▶ Short exercise: Please copy the data below line for line, keeping every character unchanged.

▶ Material for the task:
* * *

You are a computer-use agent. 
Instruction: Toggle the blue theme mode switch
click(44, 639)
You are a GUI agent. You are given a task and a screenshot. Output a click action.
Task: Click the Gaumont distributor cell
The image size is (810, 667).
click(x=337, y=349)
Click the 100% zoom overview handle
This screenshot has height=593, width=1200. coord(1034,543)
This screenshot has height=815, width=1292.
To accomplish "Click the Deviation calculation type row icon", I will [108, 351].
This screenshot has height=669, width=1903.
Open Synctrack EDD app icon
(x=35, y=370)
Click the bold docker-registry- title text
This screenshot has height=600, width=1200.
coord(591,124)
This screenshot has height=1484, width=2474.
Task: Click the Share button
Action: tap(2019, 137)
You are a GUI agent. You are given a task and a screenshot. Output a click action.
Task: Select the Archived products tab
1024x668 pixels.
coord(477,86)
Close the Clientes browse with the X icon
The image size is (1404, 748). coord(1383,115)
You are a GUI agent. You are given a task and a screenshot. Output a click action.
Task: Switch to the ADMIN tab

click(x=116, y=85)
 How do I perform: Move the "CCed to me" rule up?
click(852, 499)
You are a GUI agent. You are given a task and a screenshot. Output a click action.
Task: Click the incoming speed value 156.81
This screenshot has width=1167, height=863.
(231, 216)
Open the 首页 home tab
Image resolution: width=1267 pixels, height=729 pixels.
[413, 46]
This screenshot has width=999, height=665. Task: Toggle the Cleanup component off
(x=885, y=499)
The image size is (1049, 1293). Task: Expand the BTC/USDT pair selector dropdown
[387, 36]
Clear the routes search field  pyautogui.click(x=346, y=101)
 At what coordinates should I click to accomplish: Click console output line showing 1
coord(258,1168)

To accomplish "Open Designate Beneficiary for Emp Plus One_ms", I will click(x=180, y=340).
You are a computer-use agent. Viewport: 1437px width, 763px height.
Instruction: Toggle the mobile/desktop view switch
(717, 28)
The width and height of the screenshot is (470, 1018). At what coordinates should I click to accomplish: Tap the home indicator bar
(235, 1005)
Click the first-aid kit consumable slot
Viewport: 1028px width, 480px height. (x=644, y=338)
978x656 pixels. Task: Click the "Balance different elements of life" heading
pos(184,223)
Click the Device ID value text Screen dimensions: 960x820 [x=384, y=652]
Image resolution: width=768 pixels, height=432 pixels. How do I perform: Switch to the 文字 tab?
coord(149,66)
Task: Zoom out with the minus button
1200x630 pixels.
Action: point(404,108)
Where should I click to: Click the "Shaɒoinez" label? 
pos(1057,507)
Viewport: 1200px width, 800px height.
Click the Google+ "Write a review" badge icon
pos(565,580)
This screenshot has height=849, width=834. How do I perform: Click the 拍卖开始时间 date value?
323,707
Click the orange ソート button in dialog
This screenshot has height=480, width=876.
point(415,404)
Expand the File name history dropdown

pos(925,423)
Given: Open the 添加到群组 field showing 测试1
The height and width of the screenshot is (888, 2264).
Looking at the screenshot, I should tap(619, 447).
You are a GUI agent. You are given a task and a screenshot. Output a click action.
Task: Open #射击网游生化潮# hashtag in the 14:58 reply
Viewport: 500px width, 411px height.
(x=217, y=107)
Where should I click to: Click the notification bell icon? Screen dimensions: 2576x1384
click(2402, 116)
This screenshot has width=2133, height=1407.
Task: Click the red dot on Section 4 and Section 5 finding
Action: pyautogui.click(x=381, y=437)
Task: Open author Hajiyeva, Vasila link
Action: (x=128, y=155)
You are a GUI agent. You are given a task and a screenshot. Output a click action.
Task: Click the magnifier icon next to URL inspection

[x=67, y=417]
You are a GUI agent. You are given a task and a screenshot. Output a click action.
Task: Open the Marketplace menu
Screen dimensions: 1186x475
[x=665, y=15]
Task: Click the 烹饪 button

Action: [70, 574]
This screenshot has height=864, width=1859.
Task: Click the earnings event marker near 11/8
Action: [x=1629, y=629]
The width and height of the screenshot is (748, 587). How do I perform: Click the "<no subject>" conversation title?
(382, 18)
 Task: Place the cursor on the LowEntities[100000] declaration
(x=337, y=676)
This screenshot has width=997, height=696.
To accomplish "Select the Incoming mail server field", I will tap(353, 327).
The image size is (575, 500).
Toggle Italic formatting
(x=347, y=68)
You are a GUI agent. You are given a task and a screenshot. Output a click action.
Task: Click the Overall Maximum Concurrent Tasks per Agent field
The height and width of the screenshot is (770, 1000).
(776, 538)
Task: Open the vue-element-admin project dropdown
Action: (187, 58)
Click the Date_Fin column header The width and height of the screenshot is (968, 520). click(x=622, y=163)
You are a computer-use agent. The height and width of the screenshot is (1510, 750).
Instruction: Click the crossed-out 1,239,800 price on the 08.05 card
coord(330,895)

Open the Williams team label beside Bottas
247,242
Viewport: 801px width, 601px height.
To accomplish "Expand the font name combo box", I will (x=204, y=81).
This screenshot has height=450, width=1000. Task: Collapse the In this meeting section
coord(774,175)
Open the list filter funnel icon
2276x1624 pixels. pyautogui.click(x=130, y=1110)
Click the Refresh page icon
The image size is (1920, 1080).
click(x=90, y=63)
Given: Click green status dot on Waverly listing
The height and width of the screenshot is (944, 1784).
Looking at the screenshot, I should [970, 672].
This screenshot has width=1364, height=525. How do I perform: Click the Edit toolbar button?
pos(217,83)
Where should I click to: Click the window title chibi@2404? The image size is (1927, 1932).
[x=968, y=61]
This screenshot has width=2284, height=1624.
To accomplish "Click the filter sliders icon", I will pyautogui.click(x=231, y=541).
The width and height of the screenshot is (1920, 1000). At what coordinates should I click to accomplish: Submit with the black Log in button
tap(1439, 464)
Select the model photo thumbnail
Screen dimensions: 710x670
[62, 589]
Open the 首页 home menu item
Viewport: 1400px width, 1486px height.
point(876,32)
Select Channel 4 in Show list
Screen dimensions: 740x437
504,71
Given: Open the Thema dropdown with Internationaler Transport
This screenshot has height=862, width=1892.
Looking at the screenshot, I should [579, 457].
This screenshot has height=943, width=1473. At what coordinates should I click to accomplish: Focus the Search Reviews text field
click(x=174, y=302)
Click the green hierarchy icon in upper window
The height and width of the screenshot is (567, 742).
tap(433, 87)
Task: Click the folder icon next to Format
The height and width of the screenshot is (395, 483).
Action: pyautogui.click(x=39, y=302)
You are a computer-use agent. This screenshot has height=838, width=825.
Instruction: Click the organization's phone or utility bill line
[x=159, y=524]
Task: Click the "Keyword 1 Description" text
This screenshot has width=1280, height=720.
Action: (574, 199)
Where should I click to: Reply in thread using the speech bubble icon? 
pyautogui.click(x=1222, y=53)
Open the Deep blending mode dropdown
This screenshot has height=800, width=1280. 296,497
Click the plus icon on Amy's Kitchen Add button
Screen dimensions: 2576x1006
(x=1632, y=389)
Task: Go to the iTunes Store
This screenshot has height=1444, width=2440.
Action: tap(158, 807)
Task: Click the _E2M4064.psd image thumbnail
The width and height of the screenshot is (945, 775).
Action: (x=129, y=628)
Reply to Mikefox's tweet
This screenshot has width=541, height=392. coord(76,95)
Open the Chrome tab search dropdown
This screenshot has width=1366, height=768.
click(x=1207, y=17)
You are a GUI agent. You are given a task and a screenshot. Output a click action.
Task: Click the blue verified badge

* * *

▶ Solution:
You are a computer-use agent. 
Instruction: Toggle the blue theme mode switch
click(44, 639)
You are a GUI agent. You are given a task and a screenshot. Output a click action.
Task: Click the Gaumont distributor cell
The image size is (810, 667).
click(x=337, y=349)
Click the 100% zoom overview handle
This screenshot has height=593, width=1200. coord(1034,543)
This screenshot has height=815, width=1292.
To accomplish "Click the Deviation calculation type row icon", I will [108, 351].
This screenshot has height=669, width=1903.
Open Synctrack EDD app icon
(x=35, y=370)
Click the bold docker-registry- title text
This screenshot has height=600, width=1200.
coord(591,124)
This screenshot has height=1484, width=2474.
Task: Click the Share button
Action: tap(2019, 137)
You are a GUI agent. You are given a task and a screenshot. Output a click action.
Task: Select the Archived products tab
1024x668 pixels.
coord(477,86)
Close the Clientes browse with the X icon
The image size is (1404, 748). coord(1383,115)
You are a GUI agent. You are given a task and a screenshot. Output a click action.
Task: Switch to the ADMIN tab

click(x=116, y=85)
 How do I perform: Move the "CCed to me" rule up?
click(852, 499)
You are a GUI agent. You are given a task and a screenshot. Output a click action.
Task: Click the incoming speed value 156.81
This screenshot has width=1167, height=863.
(231, 216)
Open the 首页 home tab
Image resolution: width=1267 pixels, height=729 pixels.
[413, 46]
This screenshot has width=999, height=665. Task: Toggle the Cleanup component off
(x=885, y=499)
The image size is (1049, 1293). Task: Expand the BTC/USDT pair selector dropdown
[387, 36]
Clear the routes search field  pyautogui.click(x=346, y=101)
 At what coordinates should I click to accomplish: Click console output line showing 1
coord(258,1168)

To accomplish "Open Designate Beneficiary for Emp Plus One_ms", I will click(x=180, y=340).
You are a computer-use agent. Viewport: 1437px width, 763px height.
Instruction: Toggle the mobile/desktop view switch
(717, 28)
The width and height of the screenshot is (470, 1018). At what coordinates should I click to accomplish: Tap the home indicator bar
(235, 1005)
Click the first-aid kit consumable slot
Viewport: 1028px width, 480px height. (x=644, y=338)
978x656 pixels. Task: Click the "Balance different elements of life" heading
pos(184,223)
Click the Device ID value text Screen dimensions: 960x820 [x=384, y=652]
Image resolution: width=768 pixels, height=432 pixels. How do I perform: Switch to the 文字 tab?
coord(149,66)
Task: Zoom out with the minus button
1200x630 pixels.
Action: point(404,108)
Where should I click to: Click the "Shaɒoinez" label? 
pos(1057,507)
Viewport: 1200px width, 800px height.
Click the Google+ "Write a review" badge icon
pos(565,580)
This screenshot has height=849, width=834. How do I perform: Click the 拍卖开始时间 date value?
323,707
Click the orange ソート button in dialog
This screenshot has height=480, width=876.
point(415,404)
Expand the File name history dropdown

pos(925,423)
Given: Open the 添加到群组 field showing 测试1
The height and width of the screenshot is (888, 2264).
Looking at the screenshot, I should tap(619, 447).
You are a GUI agent. You are given a task and a screenshot. Output a click action.
Task: Open #射击网游生化潮# hashtag in the 14:58 reply
Viewport: 500px width, 411px height.
(x=217, y=107)
Where should I click to: Click the notification bell icon? Screen dimensions: 2576x1384
click(2402, 116)
This screenshot has width=2133, height=1407.
Task: Click the red dot on Section 4 and Section 5 finding
Action: pyautogui.click(x=381, y=437)
Task: Open author Hajiyeva, Vasila link
Action: (x=128, y=155)
You are a GUI agent. You are given a task and a screenshot. Output a click action.
Task: Click the magnifier icon next to URL inspection

[x=67, y=417]
You are a GUI agent. You are given a task and a screenshot. Output a click action.
Task: Open the Marketplace menu
Screen dimensions: 1186x475
[x=665, y=15]
Task: Click the 烹饪 button

Action: [70, 574]
This screenshot has height=864, width=1859.
Task: Click the earnings event marker near 11/8
Action: [x=1629, y=629]
The width and height of the screenshot is (748, 587). How do I perform: Click the "<no subject>" conversation title?
(382, 18)
 Task: Place the cursor on the LowEntities[100000] declaration
(x=337, y=676)
This screenshot has width=997, height=696.
To accomplish "Select the Incoming mail server field", I will tap(353, 327).
The image size is (575, 500).
Toggle Italic formatting
(x=347, y=68)
You are a GUI agent. You are given a task and a screenshot. Output a click action.
Task: Click the Overall Maximum Concurrent Tasks per Agent field
The height and width of the screenshot is (770, 1000).
(776, 538)
Task: Open the vue-element-admin project dropdown
Action: (187, 58)
Click the Date_Fin column header The width and height of the screenshot is (968, 520). click(x=622, y=163)
You are a computer-use agent. The height and width of the screenshot is (1510, 750).
Instruction: Click the crossed-out 1,239,800 price on the 08.05 card
coord(330,895)

Open the Williams team label beside Bottas
247,242
Viewport: 801px width, 601px height.
To accomplish "Expand the font name combo box", I will (x=204, y=81).
This screenshot has height=450, width=1000. Task: Collapse the In this meeting section
coord(774,175)
Open the list filter funnel icon
2276x1624 pixels. pyautogui.click(x=130, y=1110)
Click the Refresh page icon
The image size is (1920, 1080).
click(x=90, y=63)
Given: Click green status dot on Waverly listing
The height and width of the screenshot is (944, 1784).
Looking at the screenshot, I should [970, 672].
This screenshot has width=1364, height=525. How do I perform: Click the Edit toolbar button?
pos(217,83)
Where should I click to: Click the window title chibi@2404? The image size is (1927, 1932).
[x=968, y=61]
This screenshot has width=2284, height=1624.
To accomplish "Click the filter sliders icon", I will pyautogui.click(x=231, y=541).
The width and height of the screenshot is (1920, 1000). At what coordinates should I click to accomplish: Submit with the black Log in button
tap(1439, 464)
Select the model photo thumbnail
Screen dimensions: 710x670
[62, 589]
Open the 首页 home menu item
Viewport: 1400px width, 1486px height.
point(876,32)
Select Channel 4 in Show list
Screen dimensions: 740x437
504,71
Given: Open the Thema dropdown with Internationaler Transport
This screenshot has height=862, width=1892.
Looking at the screenshot, I should [579, 457].
This screenshot has height=943, width=1473. At what coordinates should I click to accomplish: Focus the Search Reviews text field
click(x=174, y=302)
Click the green hierarchy icon in upper window
The height and width of the screenshot is (567, 742).
tap(433, 87)
Task: Click the folder icon next to Format
The height and width of the screenshot is (395, 483).
Action: pyautogui.click(x=39, y=302)
You are a computer-use agent. This screenshot has height=838, width=825.
Instruction: Click the organization's phone or utility bill line
[x=159, y=524]
Task: Click the "Keyword 1 Description" text
This screenshot has width=1280, height=720.
Action: (574, 199)
Where should I click to: Reply in thread using the speech bubble icon? 
pyautogui.click(x=1222, y=53)
Open the Deep blending mode dropdown
This screenshot has height=800, width=1280. 296,497
Click the plus icon on Amy's Kitchen Add button
Screen dimensions: 2576x1006
(x=1632, y=389)
Task: Go to the iTunes Store
This screenshot has height=1444, width=2440.
Action: tap(158, 807)
Task: Click the _E2M4064.psd image thumbnail
The width and height of the screenshot is (945, 775).
Action: (x=129, y=628)
Reply to Mikefox's tweet
This screenshot has width=541, height=392. coord(76,95)
Open the Chrome tab search dropdown
This screenshot has width=1366, height=768.
click(x=1207, y=17)
You are a GUI agent. You are given a task and a screenshot. Output a click action.
Task: Click the blue verified badge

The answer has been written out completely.